═════ Records for this task

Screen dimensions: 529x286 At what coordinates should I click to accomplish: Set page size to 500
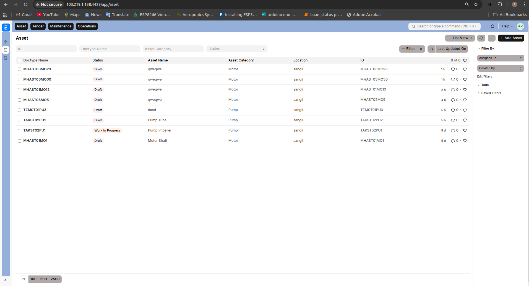[43, 279]
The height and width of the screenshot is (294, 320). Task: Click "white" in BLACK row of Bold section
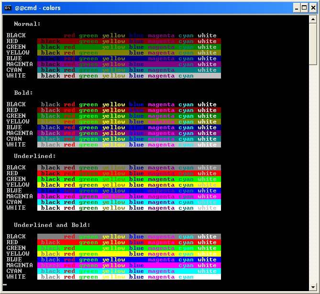coord(207,104)
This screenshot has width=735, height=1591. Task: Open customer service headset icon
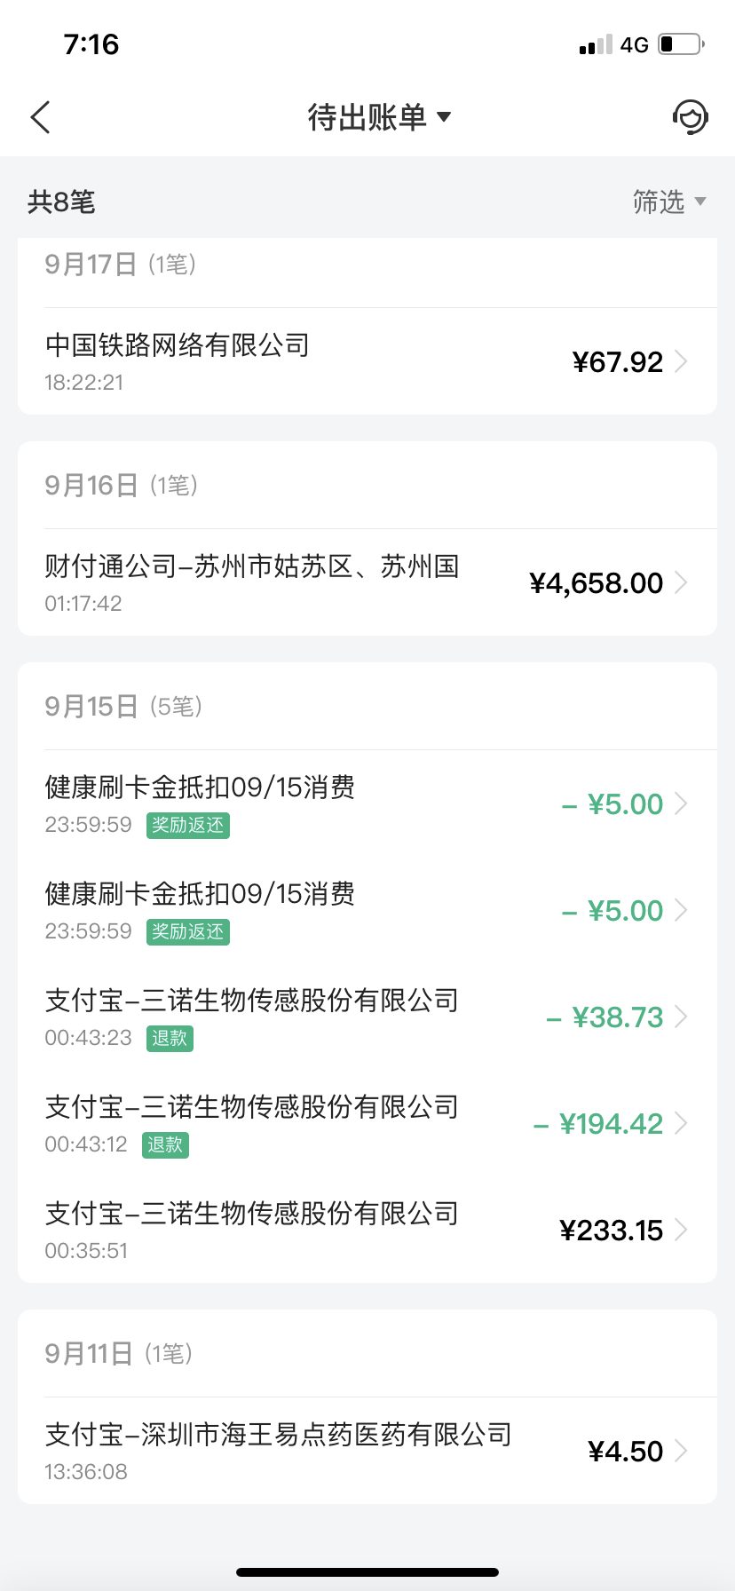(690, 117)
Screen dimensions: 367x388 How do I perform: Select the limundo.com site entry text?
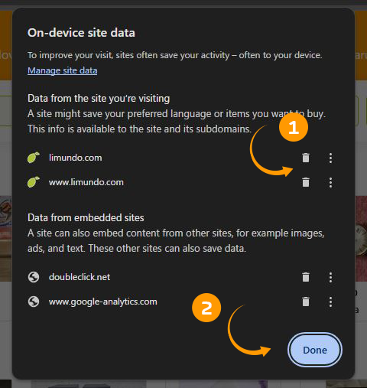click(x=76, y=158)
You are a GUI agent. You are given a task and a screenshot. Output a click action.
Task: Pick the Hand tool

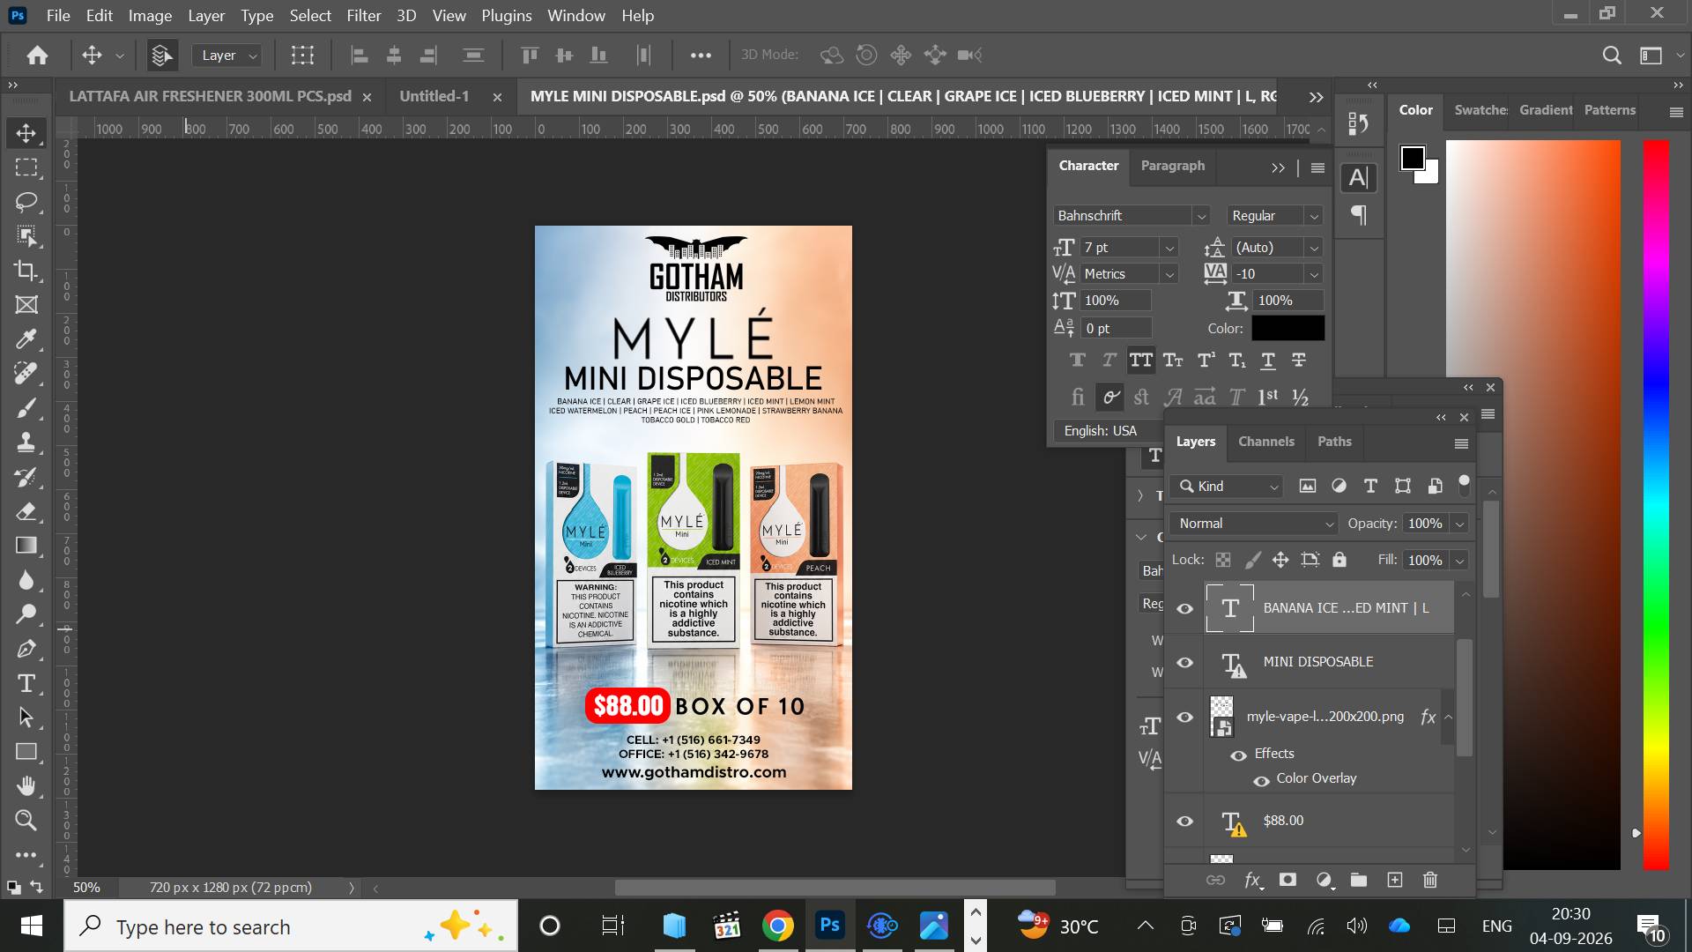(x=26, y=785)
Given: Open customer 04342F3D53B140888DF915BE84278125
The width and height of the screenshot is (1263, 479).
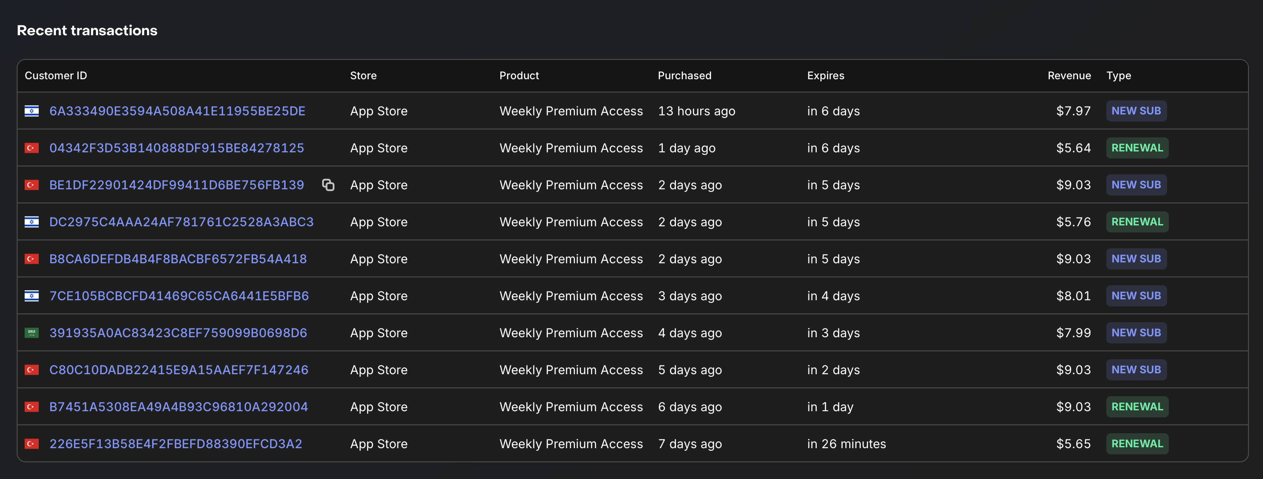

══════════

Task prompt> Reproduce nothing but the lines running from the line with "This screenshot has" through the end of the records, keeping both end lines and dropping the pictures.

Answer to this exercise>
This screenshot has width=735, height=1591. Task: Open customer service headset icon
(690, 117)
Screen dimensions: 367x388 How do I perform: Select the limundo.com site entry text?
click(x=76, y=158)
You are a GUI agent. You are given a task and a screenshot. Output a click action.
Task: Pick the Hand tool

(x=26, y=785)
Given: Open customer 04342F3D53B140888DF915BE84278125
The width and height of the screenshot is (1263, 479).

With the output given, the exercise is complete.